Victory over Temptation
Just as every temptation is a lie, every way out of temptation comes through truth. When we face the temptation to believe a lie and to act on that lie and walk into disobedience, the way out always comes by the truth, which is the Word of God. When we resist the devil he will flee from us (James 4:7) as he did from Jesus when Jesus resisted him three times, wielding the sword of God's Word (Matt. 4). In Christ, we not only have been saved from the wages of sin, but we have been freed from the power of sin (Rom. 6:12-23). We now have the law of God written by the Spirit on our hearts (Heb. 10:16). Jesus, our redeemer and great high priest, faced down temptation to the full and never gave in (Heb. 4:15). He faced down temptation with the weapon of the Word of God in the strength of the Spirit. We may look to him when faced with our own temptations in order to receive grace and mercy in our own struggles (Heb. 4:16). And grace and mercy will be ministered to us through the Holy Spirit, and the power to defeat temptation will come from the living and active Word of God, written on our minds and hearts.

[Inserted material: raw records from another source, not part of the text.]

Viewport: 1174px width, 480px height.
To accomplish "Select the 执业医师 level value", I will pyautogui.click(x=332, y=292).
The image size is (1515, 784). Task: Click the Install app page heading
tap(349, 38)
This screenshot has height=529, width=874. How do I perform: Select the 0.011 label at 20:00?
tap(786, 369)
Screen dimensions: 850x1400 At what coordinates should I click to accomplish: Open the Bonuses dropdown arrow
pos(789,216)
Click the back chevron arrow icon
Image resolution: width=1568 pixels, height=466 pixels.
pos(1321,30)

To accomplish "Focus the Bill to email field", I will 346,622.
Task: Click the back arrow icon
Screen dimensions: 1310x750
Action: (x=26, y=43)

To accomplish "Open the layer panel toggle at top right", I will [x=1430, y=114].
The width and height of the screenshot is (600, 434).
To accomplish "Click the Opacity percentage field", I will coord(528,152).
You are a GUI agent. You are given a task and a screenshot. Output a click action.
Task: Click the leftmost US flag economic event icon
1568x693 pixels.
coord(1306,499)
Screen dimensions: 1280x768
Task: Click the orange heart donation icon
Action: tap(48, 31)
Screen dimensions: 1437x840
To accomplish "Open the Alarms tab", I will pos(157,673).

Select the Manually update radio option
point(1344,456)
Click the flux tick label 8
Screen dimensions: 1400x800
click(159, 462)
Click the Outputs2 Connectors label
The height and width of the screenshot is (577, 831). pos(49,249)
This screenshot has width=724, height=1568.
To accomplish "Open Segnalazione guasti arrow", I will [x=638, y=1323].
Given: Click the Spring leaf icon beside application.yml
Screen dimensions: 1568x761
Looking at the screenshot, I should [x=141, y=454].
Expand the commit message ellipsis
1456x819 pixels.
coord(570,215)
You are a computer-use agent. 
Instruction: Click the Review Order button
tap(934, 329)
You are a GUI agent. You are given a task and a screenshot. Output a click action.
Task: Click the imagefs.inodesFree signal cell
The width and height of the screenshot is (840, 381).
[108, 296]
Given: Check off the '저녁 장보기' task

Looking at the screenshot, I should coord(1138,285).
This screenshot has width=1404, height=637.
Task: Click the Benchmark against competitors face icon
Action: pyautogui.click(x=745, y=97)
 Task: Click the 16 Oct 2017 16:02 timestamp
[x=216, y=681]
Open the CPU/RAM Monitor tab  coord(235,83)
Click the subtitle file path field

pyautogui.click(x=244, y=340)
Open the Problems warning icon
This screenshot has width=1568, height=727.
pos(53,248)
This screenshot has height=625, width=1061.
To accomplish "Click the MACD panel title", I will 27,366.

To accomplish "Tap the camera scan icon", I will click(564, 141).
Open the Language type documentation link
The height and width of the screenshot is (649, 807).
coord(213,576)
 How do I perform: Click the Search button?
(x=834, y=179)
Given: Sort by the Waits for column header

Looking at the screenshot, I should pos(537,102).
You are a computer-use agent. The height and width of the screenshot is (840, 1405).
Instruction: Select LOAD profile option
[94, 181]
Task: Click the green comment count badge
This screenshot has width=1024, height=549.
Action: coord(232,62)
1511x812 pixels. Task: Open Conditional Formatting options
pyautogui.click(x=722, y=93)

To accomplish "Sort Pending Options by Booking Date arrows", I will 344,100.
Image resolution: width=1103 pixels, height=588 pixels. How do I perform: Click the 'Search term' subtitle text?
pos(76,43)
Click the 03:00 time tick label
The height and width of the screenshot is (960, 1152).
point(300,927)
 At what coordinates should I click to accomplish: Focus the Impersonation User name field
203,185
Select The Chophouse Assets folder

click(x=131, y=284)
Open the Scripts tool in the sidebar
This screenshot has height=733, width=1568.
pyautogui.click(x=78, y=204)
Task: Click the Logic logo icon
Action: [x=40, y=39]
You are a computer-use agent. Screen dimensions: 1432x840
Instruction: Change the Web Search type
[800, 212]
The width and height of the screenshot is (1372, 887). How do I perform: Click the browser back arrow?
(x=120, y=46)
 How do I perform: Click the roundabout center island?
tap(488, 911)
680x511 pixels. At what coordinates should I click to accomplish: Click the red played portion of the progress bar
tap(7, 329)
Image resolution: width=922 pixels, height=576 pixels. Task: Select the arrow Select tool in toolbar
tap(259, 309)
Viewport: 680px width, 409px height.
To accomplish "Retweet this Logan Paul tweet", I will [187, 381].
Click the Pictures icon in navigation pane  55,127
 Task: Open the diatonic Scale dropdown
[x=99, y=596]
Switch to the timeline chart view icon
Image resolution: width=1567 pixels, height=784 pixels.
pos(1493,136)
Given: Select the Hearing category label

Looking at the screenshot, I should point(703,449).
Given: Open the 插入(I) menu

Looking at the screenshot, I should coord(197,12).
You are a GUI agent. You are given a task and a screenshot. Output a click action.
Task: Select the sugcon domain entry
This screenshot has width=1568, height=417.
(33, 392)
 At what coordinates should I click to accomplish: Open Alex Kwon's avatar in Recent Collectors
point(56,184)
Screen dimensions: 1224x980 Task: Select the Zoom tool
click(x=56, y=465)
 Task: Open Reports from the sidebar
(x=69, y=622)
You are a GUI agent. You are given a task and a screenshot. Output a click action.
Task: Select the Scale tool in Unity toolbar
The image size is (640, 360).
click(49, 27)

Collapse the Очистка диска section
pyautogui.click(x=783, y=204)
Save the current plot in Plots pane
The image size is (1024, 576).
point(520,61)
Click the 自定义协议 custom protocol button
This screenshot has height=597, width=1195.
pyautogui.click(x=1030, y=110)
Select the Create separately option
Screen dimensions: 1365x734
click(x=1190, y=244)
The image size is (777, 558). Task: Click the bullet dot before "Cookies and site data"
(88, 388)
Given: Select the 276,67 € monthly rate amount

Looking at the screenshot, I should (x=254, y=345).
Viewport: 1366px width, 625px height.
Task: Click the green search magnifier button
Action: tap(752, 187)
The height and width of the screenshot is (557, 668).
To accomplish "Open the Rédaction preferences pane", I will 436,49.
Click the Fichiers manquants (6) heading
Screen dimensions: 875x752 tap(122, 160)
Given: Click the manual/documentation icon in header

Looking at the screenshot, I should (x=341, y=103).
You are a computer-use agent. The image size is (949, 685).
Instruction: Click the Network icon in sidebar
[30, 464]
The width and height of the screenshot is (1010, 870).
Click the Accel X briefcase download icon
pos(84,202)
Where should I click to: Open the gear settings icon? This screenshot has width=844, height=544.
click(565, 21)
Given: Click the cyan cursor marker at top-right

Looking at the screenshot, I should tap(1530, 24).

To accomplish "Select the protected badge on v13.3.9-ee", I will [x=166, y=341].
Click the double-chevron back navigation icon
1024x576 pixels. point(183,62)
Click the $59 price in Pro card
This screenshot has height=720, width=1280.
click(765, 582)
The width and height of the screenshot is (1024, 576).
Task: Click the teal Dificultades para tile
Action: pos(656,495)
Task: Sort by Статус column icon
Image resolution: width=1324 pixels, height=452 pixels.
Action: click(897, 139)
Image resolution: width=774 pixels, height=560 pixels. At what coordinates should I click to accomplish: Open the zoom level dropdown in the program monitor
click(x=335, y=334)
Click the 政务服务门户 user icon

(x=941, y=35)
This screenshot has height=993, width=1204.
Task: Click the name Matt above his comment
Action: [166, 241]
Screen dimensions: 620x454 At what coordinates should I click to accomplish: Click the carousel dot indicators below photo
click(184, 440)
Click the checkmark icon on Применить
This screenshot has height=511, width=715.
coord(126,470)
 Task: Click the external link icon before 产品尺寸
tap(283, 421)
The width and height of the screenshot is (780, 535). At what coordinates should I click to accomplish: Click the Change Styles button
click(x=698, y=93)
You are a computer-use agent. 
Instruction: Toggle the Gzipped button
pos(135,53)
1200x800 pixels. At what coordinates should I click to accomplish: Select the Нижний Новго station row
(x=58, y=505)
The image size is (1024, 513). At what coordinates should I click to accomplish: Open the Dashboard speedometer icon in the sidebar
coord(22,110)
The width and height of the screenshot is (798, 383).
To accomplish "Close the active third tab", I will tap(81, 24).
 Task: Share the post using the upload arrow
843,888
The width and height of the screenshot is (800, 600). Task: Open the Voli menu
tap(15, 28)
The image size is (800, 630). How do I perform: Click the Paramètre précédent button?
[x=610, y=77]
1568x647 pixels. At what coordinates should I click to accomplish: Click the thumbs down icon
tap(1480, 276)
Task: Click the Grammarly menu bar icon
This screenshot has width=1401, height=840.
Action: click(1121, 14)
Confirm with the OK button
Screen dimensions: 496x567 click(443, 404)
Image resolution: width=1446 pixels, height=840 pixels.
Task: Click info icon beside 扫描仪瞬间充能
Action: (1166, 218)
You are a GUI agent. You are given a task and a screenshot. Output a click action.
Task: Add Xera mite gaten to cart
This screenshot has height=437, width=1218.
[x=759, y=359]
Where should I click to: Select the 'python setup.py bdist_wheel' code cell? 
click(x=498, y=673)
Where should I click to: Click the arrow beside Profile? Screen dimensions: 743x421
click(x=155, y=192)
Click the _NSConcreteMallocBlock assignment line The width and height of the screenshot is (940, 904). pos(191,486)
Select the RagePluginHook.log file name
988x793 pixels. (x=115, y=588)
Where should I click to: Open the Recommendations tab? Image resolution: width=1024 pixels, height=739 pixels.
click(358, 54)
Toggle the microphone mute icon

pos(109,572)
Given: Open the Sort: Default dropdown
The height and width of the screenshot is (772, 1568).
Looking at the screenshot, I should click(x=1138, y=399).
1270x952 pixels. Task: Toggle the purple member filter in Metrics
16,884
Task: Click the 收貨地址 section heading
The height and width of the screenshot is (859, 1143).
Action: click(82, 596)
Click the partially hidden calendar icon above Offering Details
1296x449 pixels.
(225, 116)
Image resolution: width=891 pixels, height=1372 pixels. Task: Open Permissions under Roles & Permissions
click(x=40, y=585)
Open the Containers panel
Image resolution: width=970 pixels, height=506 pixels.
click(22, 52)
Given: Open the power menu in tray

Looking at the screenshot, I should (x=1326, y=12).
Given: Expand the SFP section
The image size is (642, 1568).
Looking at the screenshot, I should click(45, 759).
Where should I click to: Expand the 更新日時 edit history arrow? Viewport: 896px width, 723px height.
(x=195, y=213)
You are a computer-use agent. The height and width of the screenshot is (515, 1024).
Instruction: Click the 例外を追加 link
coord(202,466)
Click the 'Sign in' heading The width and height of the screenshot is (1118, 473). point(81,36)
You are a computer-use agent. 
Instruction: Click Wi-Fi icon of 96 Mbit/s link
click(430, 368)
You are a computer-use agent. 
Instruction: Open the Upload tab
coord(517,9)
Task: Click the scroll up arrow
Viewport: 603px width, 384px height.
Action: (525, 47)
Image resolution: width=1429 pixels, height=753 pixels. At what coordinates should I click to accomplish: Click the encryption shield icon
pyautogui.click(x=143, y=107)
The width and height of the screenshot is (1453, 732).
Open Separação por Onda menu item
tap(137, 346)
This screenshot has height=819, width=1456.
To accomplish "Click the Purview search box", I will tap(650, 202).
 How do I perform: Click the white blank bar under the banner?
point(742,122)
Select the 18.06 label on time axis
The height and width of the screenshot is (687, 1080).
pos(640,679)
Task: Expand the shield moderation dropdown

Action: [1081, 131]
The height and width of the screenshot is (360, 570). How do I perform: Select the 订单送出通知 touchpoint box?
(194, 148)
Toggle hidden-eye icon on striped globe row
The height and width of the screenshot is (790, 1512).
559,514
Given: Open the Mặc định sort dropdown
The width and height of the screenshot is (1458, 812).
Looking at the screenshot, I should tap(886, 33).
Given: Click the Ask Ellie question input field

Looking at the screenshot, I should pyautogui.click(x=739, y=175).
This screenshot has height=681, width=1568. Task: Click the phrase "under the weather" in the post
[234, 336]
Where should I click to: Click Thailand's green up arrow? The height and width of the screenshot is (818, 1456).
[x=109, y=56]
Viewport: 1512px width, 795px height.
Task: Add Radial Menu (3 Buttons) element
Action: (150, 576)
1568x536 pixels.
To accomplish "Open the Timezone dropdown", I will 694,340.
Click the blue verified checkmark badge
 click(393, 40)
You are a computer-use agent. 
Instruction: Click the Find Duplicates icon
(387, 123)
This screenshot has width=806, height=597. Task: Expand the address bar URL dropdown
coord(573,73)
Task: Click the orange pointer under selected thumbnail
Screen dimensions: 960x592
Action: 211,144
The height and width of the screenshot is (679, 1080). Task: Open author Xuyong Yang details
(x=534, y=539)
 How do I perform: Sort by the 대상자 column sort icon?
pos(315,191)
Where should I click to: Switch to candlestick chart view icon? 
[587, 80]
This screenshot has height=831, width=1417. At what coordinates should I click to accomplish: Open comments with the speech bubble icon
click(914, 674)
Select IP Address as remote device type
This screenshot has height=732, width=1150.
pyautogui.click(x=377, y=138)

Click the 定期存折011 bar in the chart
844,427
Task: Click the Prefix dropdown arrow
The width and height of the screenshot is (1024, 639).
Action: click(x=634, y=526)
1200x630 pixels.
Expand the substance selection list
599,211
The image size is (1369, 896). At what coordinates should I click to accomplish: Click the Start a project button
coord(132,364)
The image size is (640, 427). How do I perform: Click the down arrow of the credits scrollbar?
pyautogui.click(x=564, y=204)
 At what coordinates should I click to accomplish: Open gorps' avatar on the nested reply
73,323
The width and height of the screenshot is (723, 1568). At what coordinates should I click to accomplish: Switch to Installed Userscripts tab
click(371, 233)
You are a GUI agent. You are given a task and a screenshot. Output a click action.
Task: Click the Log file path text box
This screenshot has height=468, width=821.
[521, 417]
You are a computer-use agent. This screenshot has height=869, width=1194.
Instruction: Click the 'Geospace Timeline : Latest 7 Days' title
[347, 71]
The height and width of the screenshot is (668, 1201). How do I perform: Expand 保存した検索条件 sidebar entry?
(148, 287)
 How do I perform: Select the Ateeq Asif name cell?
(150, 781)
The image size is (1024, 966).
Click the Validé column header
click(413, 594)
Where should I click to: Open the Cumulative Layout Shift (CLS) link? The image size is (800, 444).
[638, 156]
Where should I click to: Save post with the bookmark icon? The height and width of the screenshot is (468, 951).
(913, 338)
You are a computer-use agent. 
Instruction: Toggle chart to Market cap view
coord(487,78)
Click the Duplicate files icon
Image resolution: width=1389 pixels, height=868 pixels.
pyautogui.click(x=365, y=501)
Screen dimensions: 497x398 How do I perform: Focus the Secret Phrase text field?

Ultimately our salvation from the power of sin is already accomplished by Christ. And even now he is working all things out for our good so that one day, a day which the Father has underlined on his calendar, we will walk in the full freedom from the presence of sin as well.
Can you think of other ways the Spirit was involved in Jesus incarnation and earthly ministry and that he is also now involved in the life of the Church?